CLAUDIO JULIO TOGNOLLI
DA REPORTAGEM LOCAL

Um fantasma ronda o mundo, ameaça governos e desperta a reação de representantes de 180 países reunidos até 10 de maio no Cairo, Egito: está materializado em US$ 750 bilhões, que são "lavados' anualmente a partir dos lucros gerados com o tráfico internacional de drogas e atividades do crime organizado.
A quantia é o triplo do PIB (Produto Interno Bruto) argentino -a quantidade de riquezas geradas pelo país em um ano.
O 9º Congresso das Nações Unidas sobre a Prevenção ao Crime Organizado, iniciado ontem, discute mecanismos capazes de bloquear a "lavagem", ou seja, a conversão de dinheiro ilegal em bens ou capitais legalizados.

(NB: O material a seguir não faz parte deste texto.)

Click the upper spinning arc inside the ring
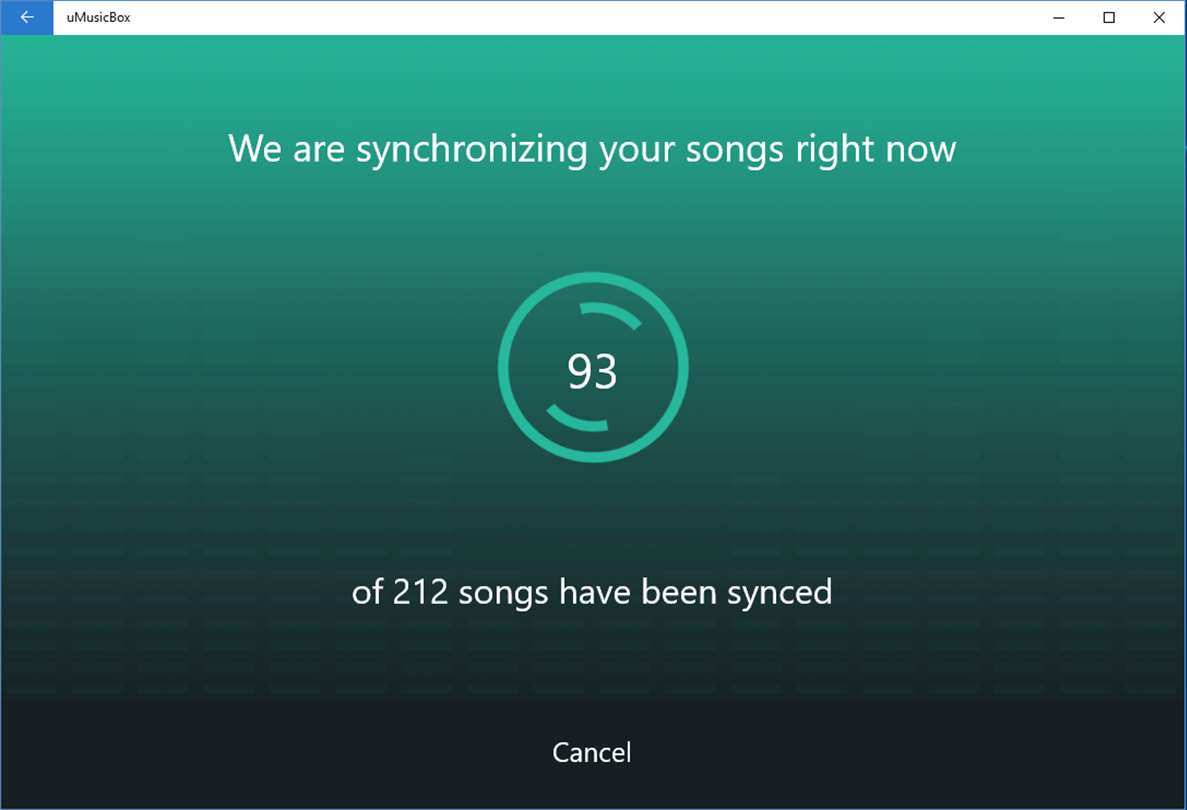This screenshot has height=810, width=1187. pyautogui.click(x=613, y=313)
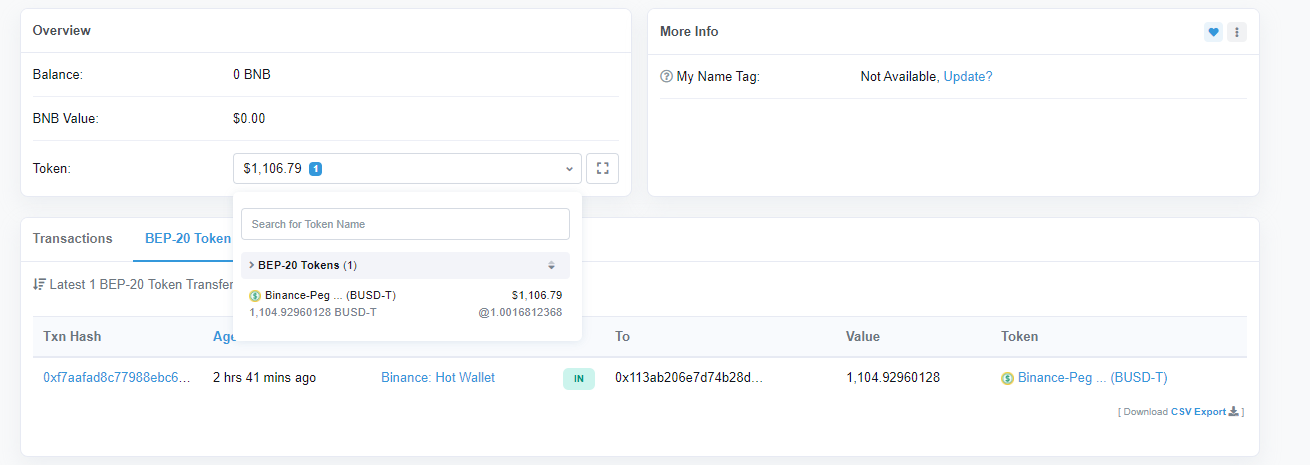Click the download icon after CSV Export
Image resolution: width=1310 pixels, height=465 pixels.
(x=1233, y=411)
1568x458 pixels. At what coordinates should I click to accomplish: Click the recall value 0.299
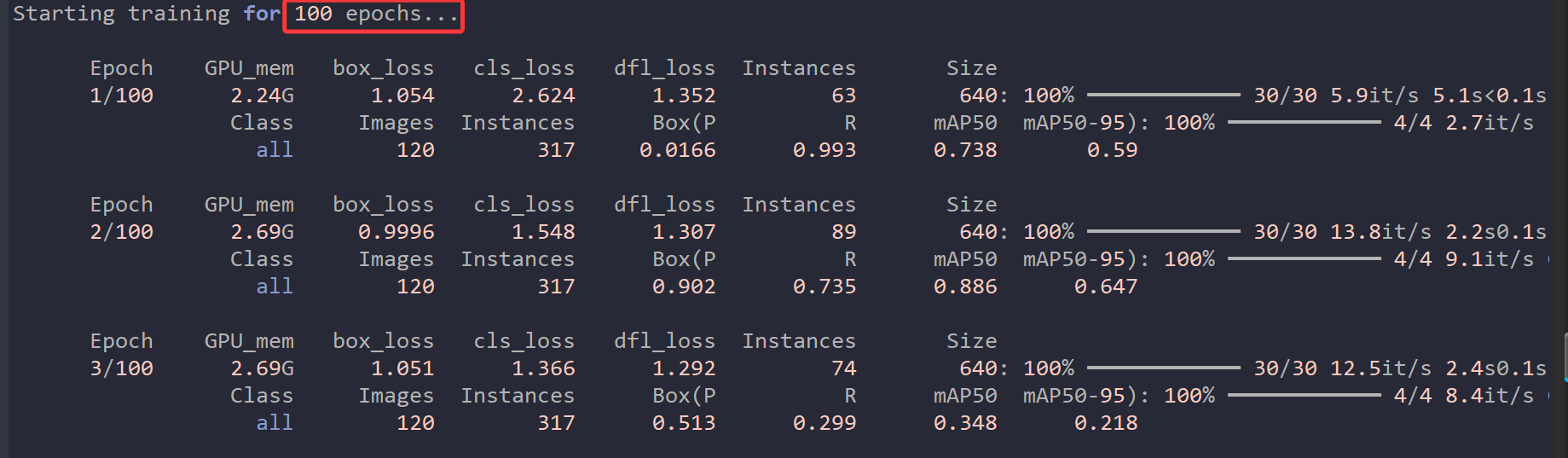pyautogui.click(x=824, y=423)
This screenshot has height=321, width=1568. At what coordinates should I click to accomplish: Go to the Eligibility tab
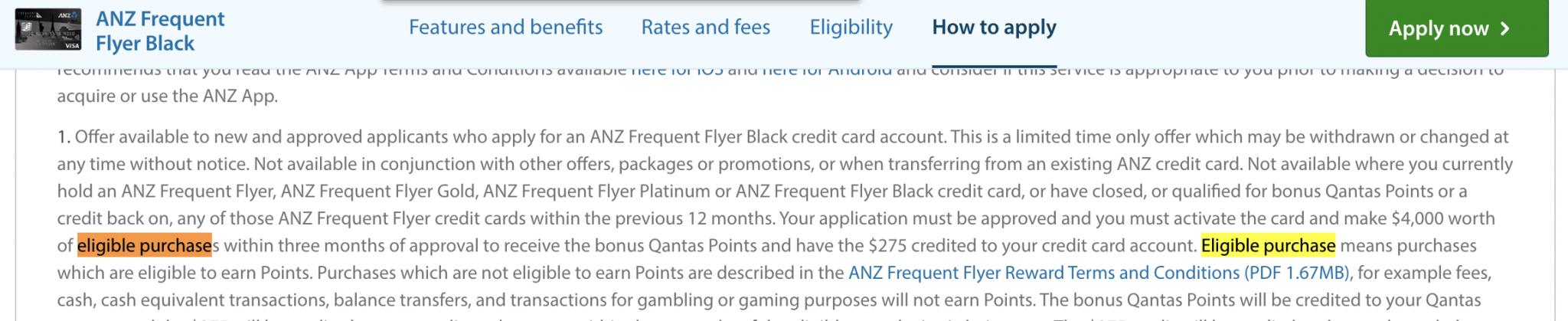coord(851,28)
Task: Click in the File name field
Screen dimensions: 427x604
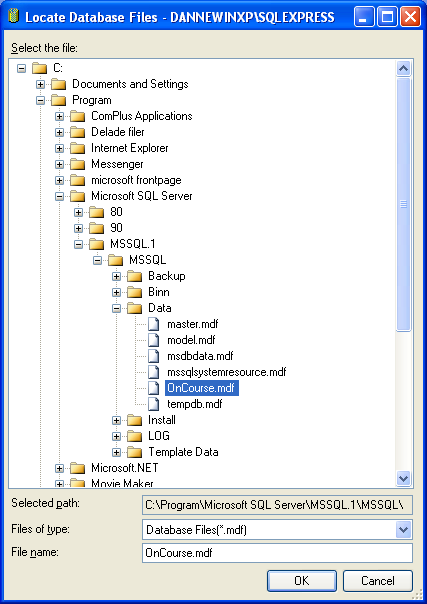Action: 277,553
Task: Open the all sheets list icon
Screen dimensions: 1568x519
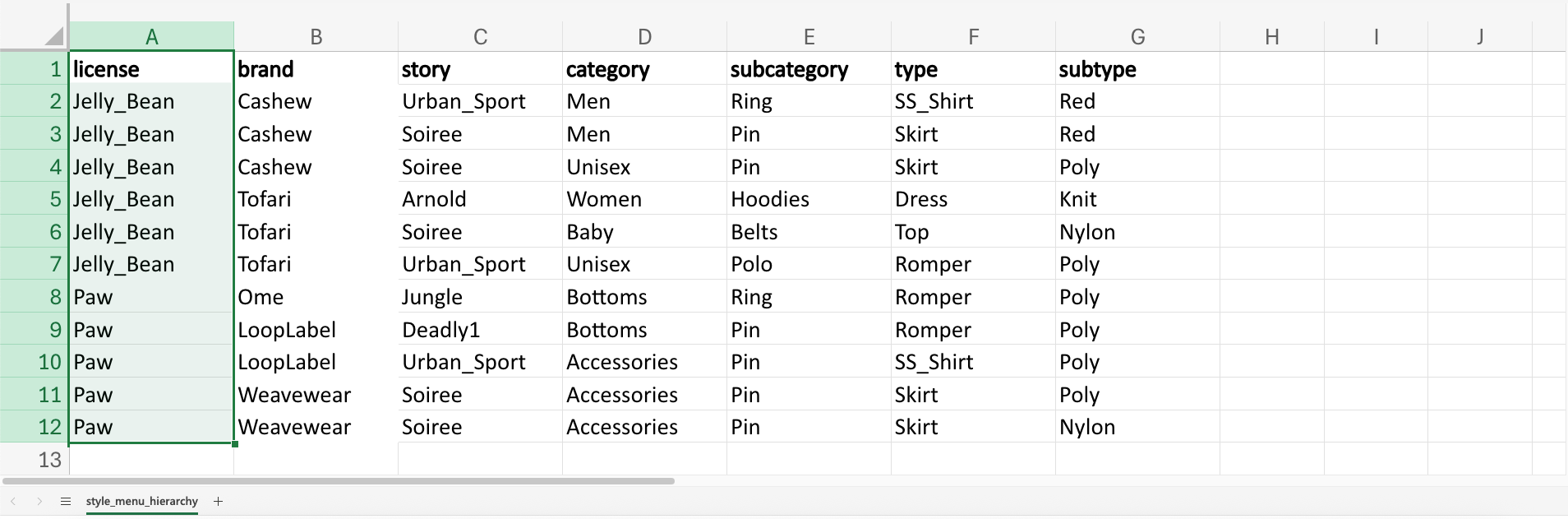Action: tap(66, 501)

"O sistema bancário de qualquer país pode ser vítima, hoje em dia, da atuação das máfias", diz à Folha o oficial Omar Alemán, da Drug Enforcement Administration (DEA), da Flórida, organismo norte-americano responsável pelo combate ao narcotráfico.
Só o governo dos EUA gastou no ano de 1994 US$ 67 bilhões em atividades ligadas ao combate ao tráfico, prevenção às drogas e tratamento de dependentes.

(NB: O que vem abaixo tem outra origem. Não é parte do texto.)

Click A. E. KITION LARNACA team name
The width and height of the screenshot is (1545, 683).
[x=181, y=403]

A reunião do Cairo dá prosseguimento ao encontro de novembro passado, em Nápoles (sul da Itália), quando representantes de 140 países discutiram o crescimento das máfias em todo o planeta.
É a primeira vez, em sua história, que as Nações Unidas convocam, em menos de cinco meses, um encontro de cúpula para tratar de um mesmo assunto. Deverá ser anunciada nos próximos dias a criação de uma "Liga Mundial Anti-Máfia".
Os números divulgados no Cairo são expressivos: segundo o Departamento de Estatísticas Financeiras do Fundo Monetário Internacional (FMI), a cada ano cresce em US$ 100 bilhões o faturamento de máfias enraizadas em 23 países.
A soma é gerada sobretudo a partir do tráfico de cocaína dos cartéis colombianos -que faturam, anualmente, entre US$ 100 e US$ 200 bilhões.
Neste meganegócio internacional o Brasil é apontado como o principal entreposto utilizado pelos cartéis para escoar a droga -num esquema de "globalização mafiosa que chega até a Rússia".
Com a queda do império soviético, a Rússia é hoje uma vedete do crime. É ponto de conversão das maiores máfias mundiais e, segundo o FBI (a polícia federal dos EUA), as atividades do crime organizado têm gerado uma evasão anual de US$ 3,3 bilhões em território russo.
As operações do narcotráfico com os grupos do crime organizado russo envolvem trocas de drogas com material radiativo que pode ser usado para a produção de armas atômicas.
Liga mundial
No final do encontro do Cairo deverão ser assinados convênios internacionais de troca de informações sobre as máfias e novos tratados de quebra de sigilo bancário e extradição de acusados.
Os acordos firmados em Nápoles e no Cairo indicam que o crime organizado e o tráfico internacional de drogas vão ocupando o lugar de "inimigo público número um" das democracias.
"Foi trocada, neste fim de século, a imagem do inimigo dos poderes públicos", diz à Folha o oficial Antonio Borrelli, que comanda a Squadra Mobile de Nápoles, departamento encarregado de combater a máfia no sul da Itália.
Segundo Borrelli, os narcotraficantes internacionais chegarão ao ano 2000 ocupando o lugar que, no anos 50 e 60, era preenchido pelos comunistas -e, na década de 70, pelos terroristas. "Os traficantes serão o alvo número um da Liga Mundial Anti-Máfia", diz.